Nous sommes presque devenus un service de prise de rendez-vous
En cause, des appels au 15 "pour tout et n'importe quoi", constate le Dr Papin. "Les gens nous appellent pour qu'on leur trouve un rendez-vous avec un généraliste. Ils ont pris l'habitude de composer le 15. Nous sommes presque devenus un service de prise de rendez-vous", déplore le soignant, qui constate que cela concerne surtout les étudiants. A Rennes, de nombreuses associations d'étudiants conseillent ainsi de composer le 15 au moindre problème.

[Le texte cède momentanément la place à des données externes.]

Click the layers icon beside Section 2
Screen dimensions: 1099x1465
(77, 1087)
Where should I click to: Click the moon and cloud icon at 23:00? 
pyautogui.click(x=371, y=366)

Une fois les appels triés entre médecine générale et urgence, un second tri est réalisé. Les patients qui appellent pour un problème aigu ou relativement urgent, comme une douleur à l'oreille chez un enfant par exemple, sont placés dans une salle d'attente virtuelle et patientent parfois plus d'une heure avant de pouvoir parler à un médecin. Les autres patients sont rappelés ultérieurement par les régulateurs. "Nous avons déjà eu plus de 10 heures de délai de rappel", se désespère le praticien. Cette interminable attente peut avoir des conséquences dramatiques : "Nous avons déjà eu des douleurs abdominales ou de gorges qui étaient des infarctus."

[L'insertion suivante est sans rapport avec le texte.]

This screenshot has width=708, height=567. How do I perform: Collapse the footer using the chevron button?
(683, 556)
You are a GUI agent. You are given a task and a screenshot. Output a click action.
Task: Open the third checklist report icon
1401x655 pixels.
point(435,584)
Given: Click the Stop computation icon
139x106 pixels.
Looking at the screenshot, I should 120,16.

Et le flux d'appel n'est pas près de diminuer puisque la nouvelle convention médicale prévoit que la majoration "soins non programmés" ne soit possible qu'à la demande de la régulation médicale du SAS pour un patient hors patientèle médecin traitant. "Ce sont des centaines d'appels en plus", soupire le Dr Papin.

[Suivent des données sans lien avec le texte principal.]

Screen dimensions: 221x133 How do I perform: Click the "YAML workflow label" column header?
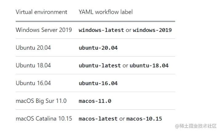106,12
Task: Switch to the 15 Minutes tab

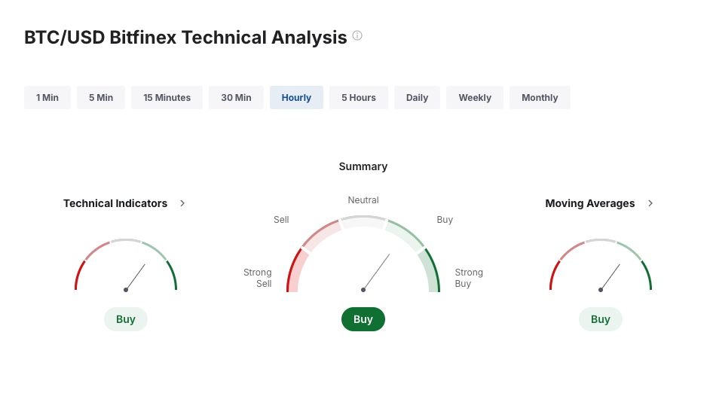Action: (x=167, y=98)
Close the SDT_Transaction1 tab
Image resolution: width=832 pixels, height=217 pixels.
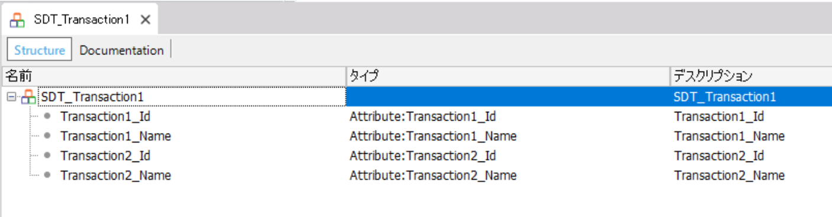145,20
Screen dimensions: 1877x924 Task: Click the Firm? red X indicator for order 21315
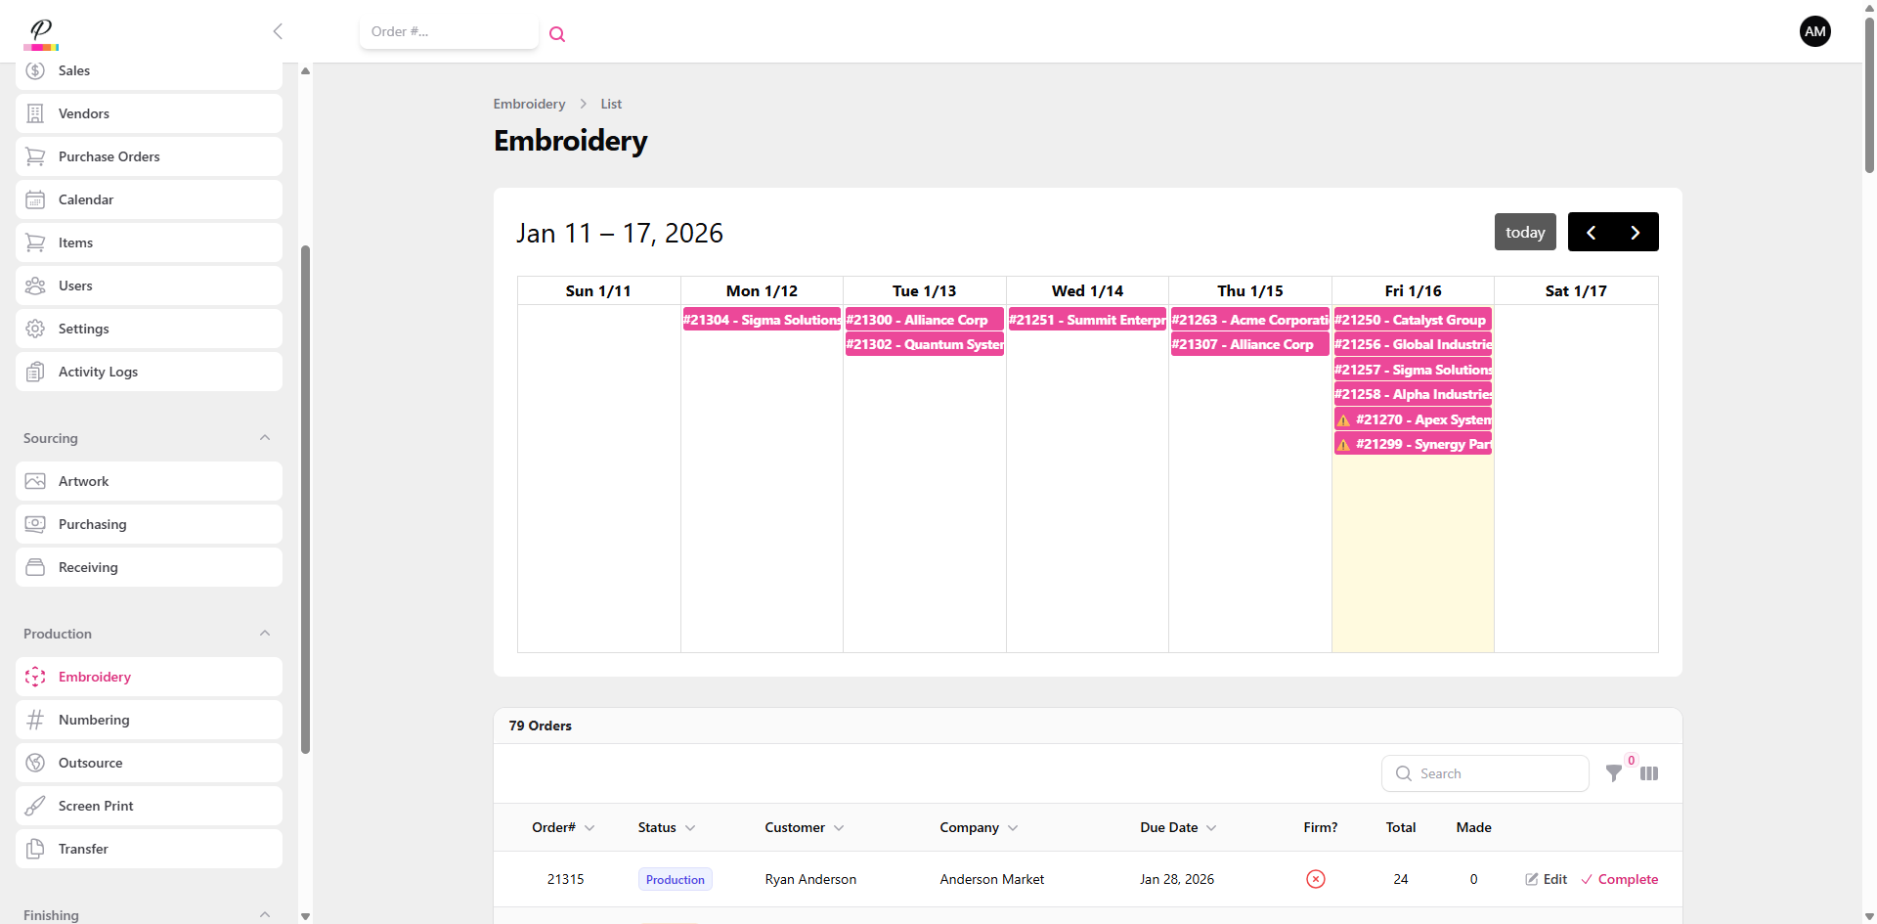coord(1316,879)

Les régulateurs demandent simplement de pouvoir faire leur métier correctement "en prenant le temps nécessaire" et sans "faire de l'abattage". Pour être entendus, ils ont donc décidé de stopper le volontariat. Le service d'accès au soins reste en service, mais seulement parce que les médecins sont désormais réquisitionnés par la gendarmerie pour venir travailler. Pour l'instant, seuls les médecins qui étaient déjà inscrits au planning sont appelés. "Notre planning va jusqu'au 10 mars, après cette date, les médecins seront réquisitionnés à l'aveugle", prévient le Dr Papin.
Si on applique la loi stricto sensu, on va vers l'explosion du SAS
En attendant, les médecins de l'Adops travaillent "main dans la main" avec "l'ARS pour tenter de trouver des solutions". Ils réclament notamment une gestion autonome par les CPTS et les maisons médicales de garde de leurs soins non programmés sans appel au 15 systématique. Ils demandent également un agrandissement de leurs locaux pour permettre le recrutement de plus de médecins régulateurs, ainsi qu'"une proposition économique qui puisse attirer des jeunes confrères installés sans mettre en péril leur activité de cabinet", liste le Dr Papin.
Mais le nerf de la guerre reste la communication auprès du grand public. "Si on applique la loi stricto sensu, on va vers l'explosion du SAS", met en garde le médecin. Il préconise un meilleur usage du 116 117 pour les problèmes relevant de la médecine générale, avec des assistants de régulation médicale (ARM) dédiés à ce numéro. "Aujourd'hui, les ARM sont en surmenage et en souffrance. Le métier est très difficile. Savoir que l'appel concerne la médecine générale permettrait de faire descendre la pression", estime le régulateur. Cela permettrait également de "responsabiliser la population" en limitant le 15 aux urgences réelles.